**GIVEN INSTRUCTION A**
Output every line of the records that follow the forum thread below as a Markdown table with the columns Row and Line. Number each row, skip blank lines, and leave the pictures out.

Thanks a lot for the reply, dude! I thought CF was dead 

Yeah, I think it's the MOBO too, but I don't have any others to test in there... Which is awkward. I was looking at the summer upgrade because of this problem actually, but I don't want to get all new stuff, only to find the problem is still there.


----------



## Vipernitrox (Jun 12, 2008)

i won't go and assume it's a hardware problem. Uninstall cod first.
Then go through your registry and delete any keys that are affiliated with cod.
or use some registry program (like jv16 powertools) to clean out your registry.

Most programs leave tons of registry keys which really can screw up your computer


----------



## jimkonow (Jun 12, 2008)

or use the registry cleaner in CCleaner...that works really well.

he already re-installed COD4, viper


----------



## Kornowski (Jun 12, 2008)

I did un-install CoD, and I also ran CCleaner, but it didn't help... I will try doing a clean install, and if I still get problems, then I'll look into getting a new Motherboard.

Thanks for the help though


----------



## jimkonow (Jun 12, 2008)

ooooh, wait a minute, it could be an HD error.
bad sectors FTL? run chkdsk and reboot, let windows run through all the bullcrap and scan the HD for errors...maybe itll help, it sure as hell is worth a shot, right?


----------



## Archangel (Jun 12, 2008)

I'd reinstal the display drivers if I were you


----------



## Kornowski (Jun 12, 2008)

Arch, I tried that also, it didn't help 

The thing is now, I mentioned a few posts back, I can't even boot into Windows, I get a BSOD on the loading bars


----------



## Archangel (Jun 12, 2008)

Kornowski said:


> You beat me to it there



who, what, when?


----------



## Kornowski (Jun 12, 2008)

jimkonow said:


> ooooh, wait a minute, it could be an HD error.
> bad sectors FTL? run chkdsk and reboot, let windows run through all the bullcrap and scan the HD for errors...maybe itll help, it sure as hell is worth a shot, right?



I can't get into Windows, so I can't try it...

I was told last time I had a very similair problem, that it was the HDD, so I bought a new one, Which is the one I'm using now.



Archangel said:


> who, what, when?



Haha, That was a post to Jim, He beat me by like seconds


----------



## jimkonow (Jun 12, 2008)

hmmm.....
do you have your vista disc, or an XP disc?

i know you can run chkdsk off of the XP disc, although im not sure about vista. just set your BIOS boot order to load the CD first, HD second.


----------



## Kornowski (Jun 12, 2008)

jimkonow said:


> hmmm.....
> do you have your vista disc, or an XP disc?
> 
> i know you can run chkdsk off of the XP disc, although im not sure about vista. just set your BIOS boot order to load the CD first, HD second.



Yeah, I have my Vista CD... I'll try that, Thanks. If that doesn't work too, I'll try a re-format... 

Not looking forward to getting a new MOBO and trying to get my OEM Vista on it...


----------



## jimkonow (Jun 12, 2008)

korn, check your messages


----------



## Archangel (Jun 12, 2008)

did you reinstal the grafics drivers yet?


----------



## Kornowski (Jun 12, 2008)

**RAW DATA**

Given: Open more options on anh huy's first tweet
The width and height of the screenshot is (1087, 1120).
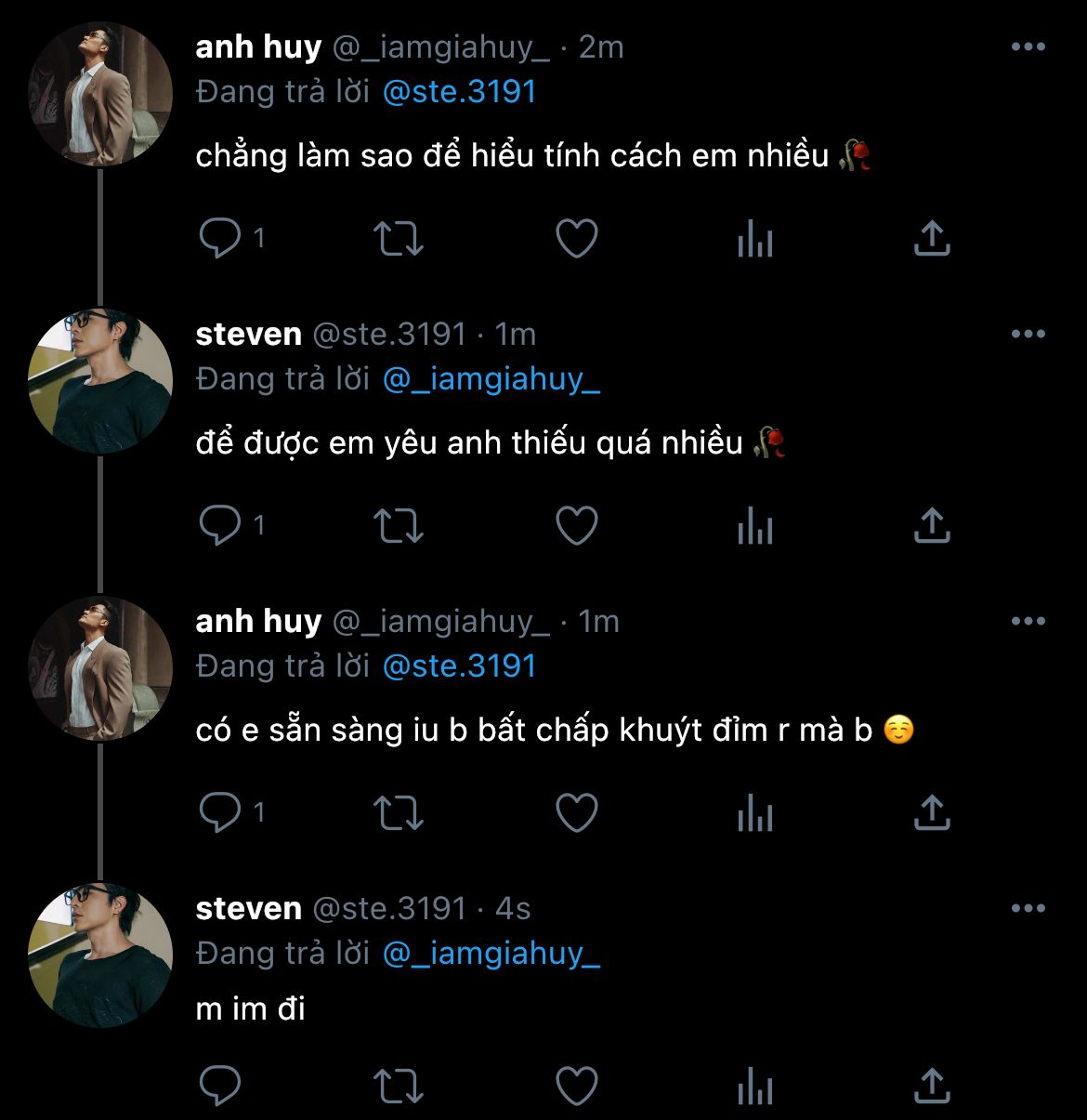Looking at the screenshot, I should [x=1028, y=47].
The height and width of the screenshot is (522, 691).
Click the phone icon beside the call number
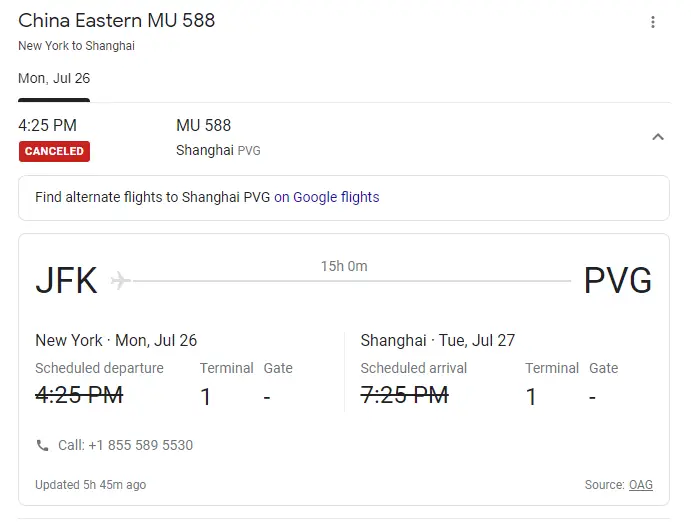[x=42, y=445]
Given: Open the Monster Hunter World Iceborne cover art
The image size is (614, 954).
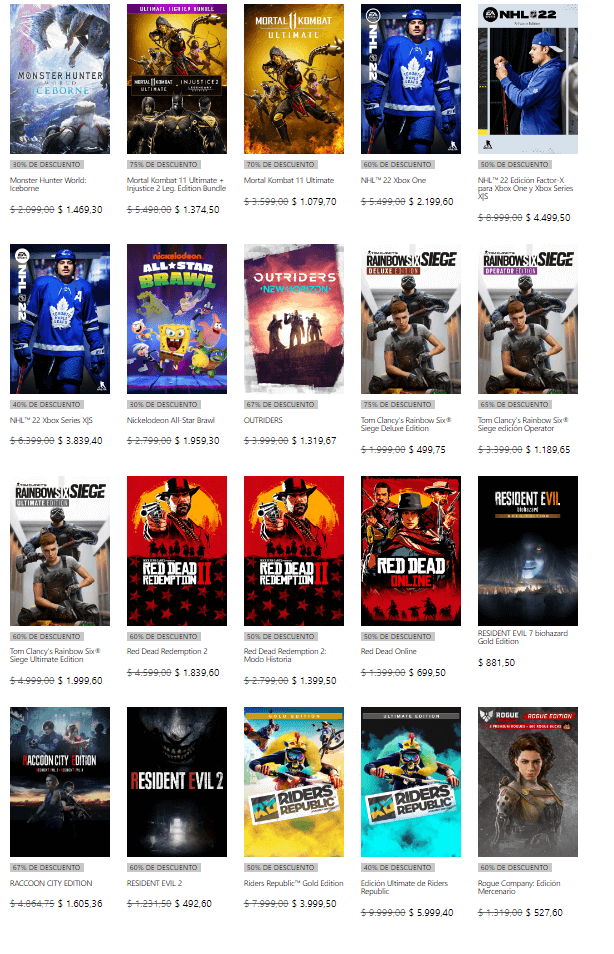Looking at the screenshot, I should coord(60,79).
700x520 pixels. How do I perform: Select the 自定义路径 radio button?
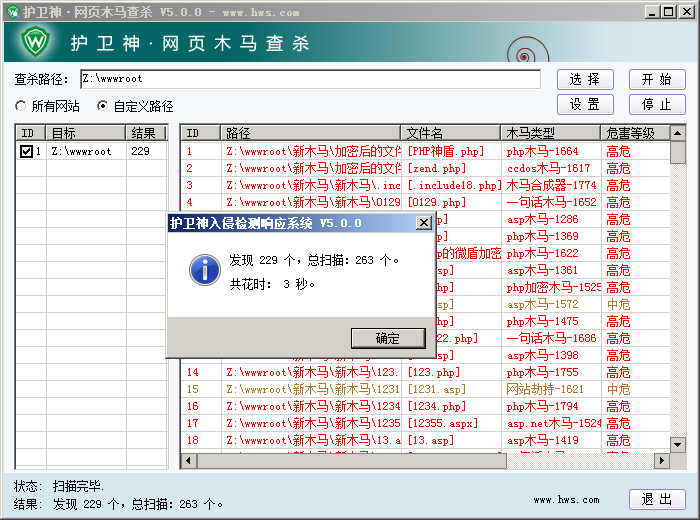click(x=102, y=106)
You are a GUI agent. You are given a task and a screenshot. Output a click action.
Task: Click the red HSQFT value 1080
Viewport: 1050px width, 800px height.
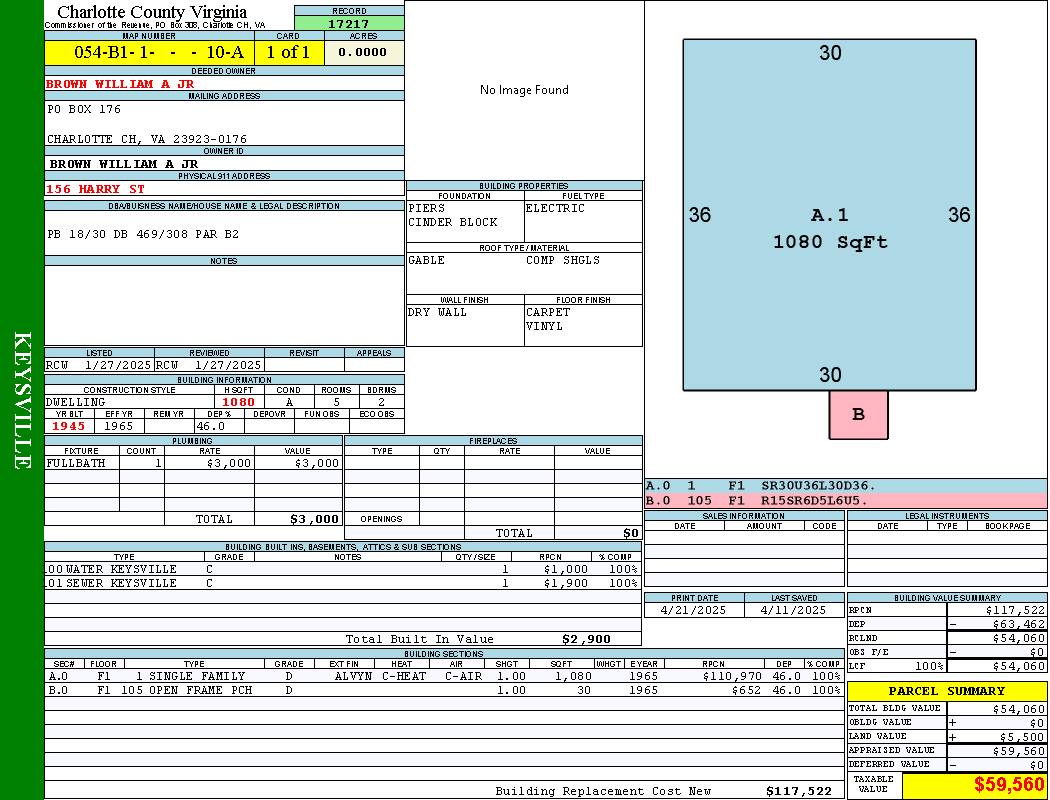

**GIVEN INSTRUCTION B**
Answer these questions from the forum thread above, one per line:
(i) Which registry program does Vipernitrox name as an example for cleaning the registry?
(ii) What did Kornowski buy after being told that an earlier, similar problem was the HDD?
(iii) Which installation disc does Kornowski say he has?

**WRITTEN ANSWER A**
| Row | Line |
|---|---|
| 1 | Given: Open more options on anh huy's first tweet |
| 2 | The width and height of the screenshot is (1087, 1120). |
| 3 | Looking at the screenshot, I should [x=1028, y=47]. |
| 4 | The height and width of the screenshot is (522, 691). |
| 5 | Click the phone icon beside the call number |
| 6 | [x=42, y=445] |
| 7 | Given: Open the Monster Hunter World Iceborne cover art |
| 8 | The image size is (614, 954). |
| 9 | Looking at the screenshot, I should coord(60,79). |
| 10 | 700x520 pixels. How do I perform: Select the 自定义路径 radio button? |
| 11 | click(x=102, y=106) |
| 12 | You are a GUI agent. You are given a task and a screenshot. Output a click action. |
| 13 | Task: Click the red HSQFT value 1080 |
| 14 | Viewport: 1050px width, 800px height. |

**WRITTEN ANSWER B**
(i) jv16 powertools
(ii) A new hard drive, which is the one he is using now
(iii) His Vista CD